**** Selected text

The algebra $[a,a^\dagger]=1$ is all you need to diagonalise $H$, but this is because what $H$ looks like: $$ H=\omega a^\dagger a $$

The important observables, namely $H,P,X$, can be written as polynomials in $a,a^\dagger$: \begin{aligned} X&=a+a^\dagger\\ P&=i(a-a^\dagger)\\ H&=\omega a^\dagger a \end{aligned} and, of course, we can show that any observable $\mathcal O(P,X)$ can be written as a linear combination of monomials in $a,a^\dagger$.

Now, diagonalising $H$ is the same as solving for the time evolution of operators, because in the basis where $H$ is diagonal time evolution is trivial. But, time evolution is given by the commutator $[\mathcal O,H]$, and using the product rule and the linearity of $[\cdot,\cdot]$, it's easy to see that if we know $[a,a]$, $[a^\dagger,a^\dagger]$ and $[a,a^\dagger]$, we know the commutator of any observable $\mathcal O$ with $H$, that is, we know the time evolution of any observable.

For example, \begin{aligned} i\dot X&=[X,H]=\omega[a+a^\dagger,a^\dagger a]=[a,a^\dagger a]+[a^\dagger,a^\dagger a]=\\ &=\omega\left(a^\dagger[a, a]+[a,a^\dagger ]a+a^\dagger[a^\dagger,a]+[a^\dagger,a^\dagger ]a\right) \end{aligned} where I only used the algebraic properties of $[\cdot,\cdot]$.

With this, if we know the individual commutators $[a,a]=[a^\dagger,a^\dagger]=0$ and $[a,a^\dagger]=1$ we can write \begin{aligned} i\dot X&=\omega(a-a^\dagger) \end{aligned} and, by taking a second derivative we get $\ddot X+\omega^2X=0$, that is, we find the explicit form (ODE) of the time evolution of $X(t)$.

Conclusion: the algebra of $a,a^\dagger$ is enough to completely specify the commutator of $H=\omega a^\dagger a$ with any operator $\mathcal O(X,P)$, and therefore it's enough to determine the time evolution of any observable. This in turns means that, once we know, $[a,a]$, $[a^\dagger,a^\dagger]$ and $[a^\dagger,a]$, we know the eigenvalues of $H$.

EDIT

There are two ways to introduce the $a,a^\dagger$ operators.

********
**** Information provided

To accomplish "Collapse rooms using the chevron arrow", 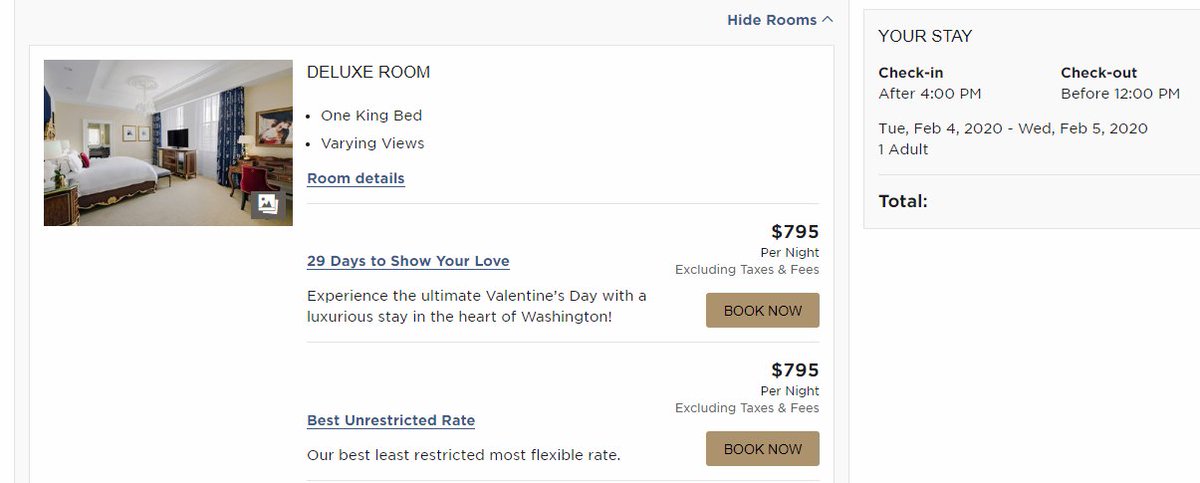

********

#### What to produce
Reproduce word for word the passage of the harmonic oscillator text that lies between "Now, diagonalising $H$" and "properties of $[\cdot,\cdot]$.", inclusive.

#### Completed task
Now, diagonalising $H$ is the same as solving for the time evolution of operators, because in the basis where $H$ is diagonal time evolution is trivial. But, time evolution is given by the commutator $[\mathcal O,H]$, and using the product rule and the linearity of $[\cdot,\cdot]$, it's easy to see that if we know $[a,a]$, $[a^\dagger,a^\dagger]$ and $[a,a^\dagger]$, we know the commutator of any observable $\mathcal O$ with $H$, that is, we know the time evolution of any observable.

For example, \begin{aligned} i\dot X&=[X,H]=\omega[a+a^\dagger,a^\dagger a]=[a,a^\dagger a]+[a^\dagger,a^\dagger a]=\\ &=\omega\left(a^\dagger[a, a]+[a,a^\dagger ]a+a^\dagger[a^\dagger,a]+[a^\dagger,a^\dagger ]a\right) \end{aligned} where I only used the algebraic properties of $[\cdot,\cdot]$.